In Germany, GEMA v. Suno AI is before the Munich Regional Court. GEMA is suing the AI audio company based on the processing of recordings by artists it represents. The plaintiff argues that Suno’s audio outputs reproduce harmonies, melodies and rhythms that are similar to songs in GEMA’s repertoire and alleges the AI audio company has trained its AI model for commercial purposes using copyrighted works without authorization.
In France, SNE v. Meta is before the Paris Judicial Court. The National Union of Publishers, or SNE, and other authors associations are suing Meta based on the inclusion of protected works on datasets used for training its model with a for-profit goal resulting in what they consider copyright infringement and economic free riding.
These three cases are particularly relevant because the defendants are for-profit entities that may help clarify applicability of the TDM exception outside the research context and help resolve the debate of what should be the appropriate opt-out language for the rightsholder or authorized individual.

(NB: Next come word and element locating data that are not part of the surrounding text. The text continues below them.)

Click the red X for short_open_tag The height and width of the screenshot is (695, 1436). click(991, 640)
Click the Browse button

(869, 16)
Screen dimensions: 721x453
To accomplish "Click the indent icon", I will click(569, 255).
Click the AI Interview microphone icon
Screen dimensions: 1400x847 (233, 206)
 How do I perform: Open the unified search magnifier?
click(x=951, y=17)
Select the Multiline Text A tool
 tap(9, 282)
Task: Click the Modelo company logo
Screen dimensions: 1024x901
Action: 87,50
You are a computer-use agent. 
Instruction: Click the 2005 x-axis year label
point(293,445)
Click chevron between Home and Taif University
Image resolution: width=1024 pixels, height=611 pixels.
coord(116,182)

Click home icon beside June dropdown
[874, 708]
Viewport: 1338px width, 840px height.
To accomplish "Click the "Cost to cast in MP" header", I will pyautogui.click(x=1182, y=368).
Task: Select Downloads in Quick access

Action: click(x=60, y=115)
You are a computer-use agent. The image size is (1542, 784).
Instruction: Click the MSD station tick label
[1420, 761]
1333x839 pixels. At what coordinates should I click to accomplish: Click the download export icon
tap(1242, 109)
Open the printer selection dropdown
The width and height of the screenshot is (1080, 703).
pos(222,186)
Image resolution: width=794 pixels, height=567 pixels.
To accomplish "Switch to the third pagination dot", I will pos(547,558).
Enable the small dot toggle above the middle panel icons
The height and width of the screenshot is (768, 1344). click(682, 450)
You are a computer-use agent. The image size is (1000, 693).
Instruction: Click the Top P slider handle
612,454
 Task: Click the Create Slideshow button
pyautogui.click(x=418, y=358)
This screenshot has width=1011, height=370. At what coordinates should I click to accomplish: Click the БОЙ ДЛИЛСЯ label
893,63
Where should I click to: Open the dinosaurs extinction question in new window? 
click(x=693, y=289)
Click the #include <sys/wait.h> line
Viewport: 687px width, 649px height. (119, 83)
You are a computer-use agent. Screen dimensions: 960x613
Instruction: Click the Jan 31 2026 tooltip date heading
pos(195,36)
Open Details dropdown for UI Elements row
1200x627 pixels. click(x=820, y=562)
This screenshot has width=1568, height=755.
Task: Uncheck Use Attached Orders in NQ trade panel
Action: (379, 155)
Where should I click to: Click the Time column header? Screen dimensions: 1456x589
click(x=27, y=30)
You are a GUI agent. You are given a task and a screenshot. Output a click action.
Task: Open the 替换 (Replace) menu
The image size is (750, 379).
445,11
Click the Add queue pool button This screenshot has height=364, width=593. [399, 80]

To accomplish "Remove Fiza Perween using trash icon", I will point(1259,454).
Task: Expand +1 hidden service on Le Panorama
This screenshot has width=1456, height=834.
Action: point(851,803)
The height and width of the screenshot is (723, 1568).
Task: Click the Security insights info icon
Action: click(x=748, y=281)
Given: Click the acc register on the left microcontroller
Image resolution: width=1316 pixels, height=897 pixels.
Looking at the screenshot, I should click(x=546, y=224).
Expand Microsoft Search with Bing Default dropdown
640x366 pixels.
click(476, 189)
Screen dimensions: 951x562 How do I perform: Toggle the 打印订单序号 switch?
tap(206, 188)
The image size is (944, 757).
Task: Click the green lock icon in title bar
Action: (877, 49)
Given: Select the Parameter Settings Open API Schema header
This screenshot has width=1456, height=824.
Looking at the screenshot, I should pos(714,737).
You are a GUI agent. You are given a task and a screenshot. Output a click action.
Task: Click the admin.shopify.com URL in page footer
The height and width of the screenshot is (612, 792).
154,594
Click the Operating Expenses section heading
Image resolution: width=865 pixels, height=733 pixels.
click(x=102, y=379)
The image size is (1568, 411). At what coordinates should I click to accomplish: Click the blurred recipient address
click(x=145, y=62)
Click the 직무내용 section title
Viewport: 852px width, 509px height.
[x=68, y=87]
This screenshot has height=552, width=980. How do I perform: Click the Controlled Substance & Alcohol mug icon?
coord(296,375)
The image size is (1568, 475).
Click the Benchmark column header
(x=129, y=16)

Furthermore, the GEMA v. OpenAI decision imposes new responsibilities on developers to ensure their AI systems do not memorize protected works. These new obligations reinforce the need for accountability by developers and may prompt additional discussion about the scope and number of appropriate measures needed to protect the rights of rightsholders when relying on the TDM exceptions — particularly if the decision is upheld and future cases follow a similar approach.
Conclusion
Issues related to the EU TDM exceptions occur at different stages of the AI life cycle, although its applicability and coverage are more likely to be assessed in latter stages of the cycle. While some questions remain unanswered, these few judicial decisions have the potential to serve as general principles on how the exceptions should be applied at each stage of AI development in the EU. Moreover, the implementation of new transparency requirements will clarify how AI models gather and use AI-copyrighted materials, which could empower rightsholders to protect their legal interests.
David Botero is a Westin Fellow at the IAPP.